Segment Start: SOURCE DATA
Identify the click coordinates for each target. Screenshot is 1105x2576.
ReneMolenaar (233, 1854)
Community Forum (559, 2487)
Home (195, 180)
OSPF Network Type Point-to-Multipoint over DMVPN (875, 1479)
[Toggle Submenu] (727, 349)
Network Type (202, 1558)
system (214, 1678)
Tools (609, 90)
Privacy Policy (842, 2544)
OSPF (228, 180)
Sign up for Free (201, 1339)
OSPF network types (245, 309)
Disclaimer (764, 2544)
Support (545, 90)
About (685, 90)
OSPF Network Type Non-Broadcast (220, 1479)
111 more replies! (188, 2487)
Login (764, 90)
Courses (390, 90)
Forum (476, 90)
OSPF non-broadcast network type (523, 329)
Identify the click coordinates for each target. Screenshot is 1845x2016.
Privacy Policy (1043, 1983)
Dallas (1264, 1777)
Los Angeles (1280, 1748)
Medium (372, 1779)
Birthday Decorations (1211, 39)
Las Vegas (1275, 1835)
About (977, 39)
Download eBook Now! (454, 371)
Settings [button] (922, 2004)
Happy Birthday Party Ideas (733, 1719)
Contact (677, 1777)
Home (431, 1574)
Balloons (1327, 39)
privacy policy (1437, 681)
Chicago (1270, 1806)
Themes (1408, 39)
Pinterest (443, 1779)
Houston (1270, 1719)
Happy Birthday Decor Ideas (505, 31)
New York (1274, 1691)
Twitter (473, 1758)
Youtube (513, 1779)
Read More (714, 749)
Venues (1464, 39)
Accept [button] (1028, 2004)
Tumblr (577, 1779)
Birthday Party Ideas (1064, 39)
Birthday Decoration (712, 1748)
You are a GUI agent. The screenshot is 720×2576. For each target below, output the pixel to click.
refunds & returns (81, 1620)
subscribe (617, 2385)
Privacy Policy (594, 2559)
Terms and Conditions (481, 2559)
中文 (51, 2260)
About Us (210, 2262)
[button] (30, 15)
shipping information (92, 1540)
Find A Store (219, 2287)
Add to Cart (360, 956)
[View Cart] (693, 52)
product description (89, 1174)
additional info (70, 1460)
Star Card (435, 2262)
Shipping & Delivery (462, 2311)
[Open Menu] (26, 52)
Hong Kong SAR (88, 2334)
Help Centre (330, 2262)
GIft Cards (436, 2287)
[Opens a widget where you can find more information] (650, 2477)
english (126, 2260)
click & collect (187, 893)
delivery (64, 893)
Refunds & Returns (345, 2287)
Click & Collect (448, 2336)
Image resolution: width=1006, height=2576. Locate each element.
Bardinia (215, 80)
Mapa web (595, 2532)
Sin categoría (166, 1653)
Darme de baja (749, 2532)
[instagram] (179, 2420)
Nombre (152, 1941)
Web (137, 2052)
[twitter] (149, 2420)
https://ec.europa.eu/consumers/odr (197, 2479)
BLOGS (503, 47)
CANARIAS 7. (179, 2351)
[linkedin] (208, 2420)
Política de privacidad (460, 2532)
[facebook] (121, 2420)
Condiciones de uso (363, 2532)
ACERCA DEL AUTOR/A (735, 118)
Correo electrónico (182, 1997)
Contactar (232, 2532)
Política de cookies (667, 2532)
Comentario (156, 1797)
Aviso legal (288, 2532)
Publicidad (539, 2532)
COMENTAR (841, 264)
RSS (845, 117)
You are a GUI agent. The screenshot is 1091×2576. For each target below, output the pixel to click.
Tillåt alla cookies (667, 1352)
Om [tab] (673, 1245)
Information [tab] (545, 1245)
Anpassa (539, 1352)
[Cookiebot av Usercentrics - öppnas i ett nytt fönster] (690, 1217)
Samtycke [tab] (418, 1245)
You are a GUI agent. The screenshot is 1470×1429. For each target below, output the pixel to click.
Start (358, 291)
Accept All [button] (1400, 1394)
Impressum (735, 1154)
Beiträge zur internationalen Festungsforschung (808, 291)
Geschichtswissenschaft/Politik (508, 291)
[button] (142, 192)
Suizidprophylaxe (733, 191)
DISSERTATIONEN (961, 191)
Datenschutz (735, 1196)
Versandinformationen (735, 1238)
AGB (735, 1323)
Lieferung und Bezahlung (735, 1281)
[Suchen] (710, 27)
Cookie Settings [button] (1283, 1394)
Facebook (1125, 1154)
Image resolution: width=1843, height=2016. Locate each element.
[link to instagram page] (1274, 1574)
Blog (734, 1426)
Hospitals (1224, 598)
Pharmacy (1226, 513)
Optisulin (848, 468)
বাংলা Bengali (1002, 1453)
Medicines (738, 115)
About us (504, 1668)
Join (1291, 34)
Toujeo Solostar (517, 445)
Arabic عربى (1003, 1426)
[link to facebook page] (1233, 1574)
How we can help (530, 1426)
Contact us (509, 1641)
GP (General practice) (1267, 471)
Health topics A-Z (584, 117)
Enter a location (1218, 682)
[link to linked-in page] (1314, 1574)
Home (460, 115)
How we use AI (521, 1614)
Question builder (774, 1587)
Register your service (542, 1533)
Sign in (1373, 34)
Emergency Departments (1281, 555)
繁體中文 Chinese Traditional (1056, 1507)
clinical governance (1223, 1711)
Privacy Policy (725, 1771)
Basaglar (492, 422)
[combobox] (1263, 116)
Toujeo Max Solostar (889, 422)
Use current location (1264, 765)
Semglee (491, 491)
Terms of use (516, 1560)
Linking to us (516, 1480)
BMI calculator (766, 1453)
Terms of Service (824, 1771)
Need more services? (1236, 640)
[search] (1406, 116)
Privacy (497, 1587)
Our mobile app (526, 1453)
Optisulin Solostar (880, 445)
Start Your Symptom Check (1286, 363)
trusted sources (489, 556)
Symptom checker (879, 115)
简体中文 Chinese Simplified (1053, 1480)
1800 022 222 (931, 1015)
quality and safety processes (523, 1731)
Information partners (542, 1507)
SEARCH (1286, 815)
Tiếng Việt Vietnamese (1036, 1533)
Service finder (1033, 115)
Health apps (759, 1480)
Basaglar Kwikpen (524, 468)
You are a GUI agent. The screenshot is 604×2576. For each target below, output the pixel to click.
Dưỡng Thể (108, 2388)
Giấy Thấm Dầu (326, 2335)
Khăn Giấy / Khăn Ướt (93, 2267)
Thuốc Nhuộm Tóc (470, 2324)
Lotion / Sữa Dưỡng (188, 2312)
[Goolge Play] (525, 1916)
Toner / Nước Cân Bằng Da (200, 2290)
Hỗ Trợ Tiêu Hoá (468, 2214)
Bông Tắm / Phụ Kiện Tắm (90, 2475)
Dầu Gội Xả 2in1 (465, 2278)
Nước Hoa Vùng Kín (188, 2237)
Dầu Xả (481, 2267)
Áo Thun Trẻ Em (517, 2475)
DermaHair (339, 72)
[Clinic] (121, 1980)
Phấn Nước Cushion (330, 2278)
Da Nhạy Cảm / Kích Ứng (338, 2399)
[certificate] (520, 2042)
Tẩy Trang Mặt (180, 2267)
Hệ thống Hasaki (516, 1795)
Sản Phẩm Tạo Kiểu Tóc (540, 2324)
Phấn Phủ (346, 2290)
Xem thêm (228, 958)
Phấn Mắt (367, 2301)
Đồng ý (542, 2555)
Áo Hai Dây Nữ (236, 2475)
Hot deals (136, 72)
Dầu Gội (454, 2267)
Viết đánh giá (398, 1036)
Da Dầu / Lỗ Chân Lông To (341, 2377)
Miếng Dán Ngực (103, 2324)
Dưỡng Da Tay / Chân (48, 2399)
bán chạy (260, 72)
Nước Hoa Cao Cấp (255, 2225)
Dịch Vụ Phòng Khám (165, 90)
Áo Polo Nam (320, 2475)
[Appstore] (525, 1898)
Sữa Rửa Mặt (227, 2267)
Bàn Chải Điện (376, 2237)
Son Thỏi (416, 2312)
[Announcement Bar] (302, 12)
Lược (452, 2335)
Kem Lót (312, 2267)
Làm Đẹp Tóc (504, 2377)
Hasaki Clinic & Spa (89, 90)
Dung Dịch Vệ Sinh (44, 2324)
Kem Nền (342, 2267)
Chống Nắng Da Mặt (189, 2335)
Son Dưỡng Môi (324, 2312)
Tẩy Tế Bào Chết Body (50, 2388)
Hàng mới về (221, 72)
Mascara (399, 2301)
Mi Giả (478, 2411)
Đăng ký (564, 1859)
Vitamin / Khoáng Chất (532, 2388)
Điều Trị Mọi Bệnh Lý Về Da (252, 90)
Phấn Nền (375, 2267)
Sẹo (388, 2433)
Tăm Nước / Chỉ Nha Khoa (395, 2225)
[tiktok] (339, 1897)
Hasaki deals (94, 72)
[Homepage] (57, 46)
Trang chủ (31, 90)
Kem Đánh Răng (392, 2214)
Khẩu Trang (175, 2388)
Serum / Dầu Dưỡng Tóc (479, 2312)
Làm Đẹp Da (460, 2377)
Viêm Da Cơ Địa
Segment End: SOURCE DATA
**PROBLEM TO WORK ON**
What belongs in the answer is each line of the listing that contains the word "output".

**EXERCISE SOLUTION**
You are a GUI agent. The screenshot is 720×2576. For each target below, output the pixel to click.
You are a GUI agent. The screenshot is 1091×2576. For each target below, output the pixel to click.
You are a GUI agent. The screenshot is 1470×1429. For each target below, output the pixel to click.
You are a GUI agent. The screenshot is 604×2576. For each target below, output the pixel to click.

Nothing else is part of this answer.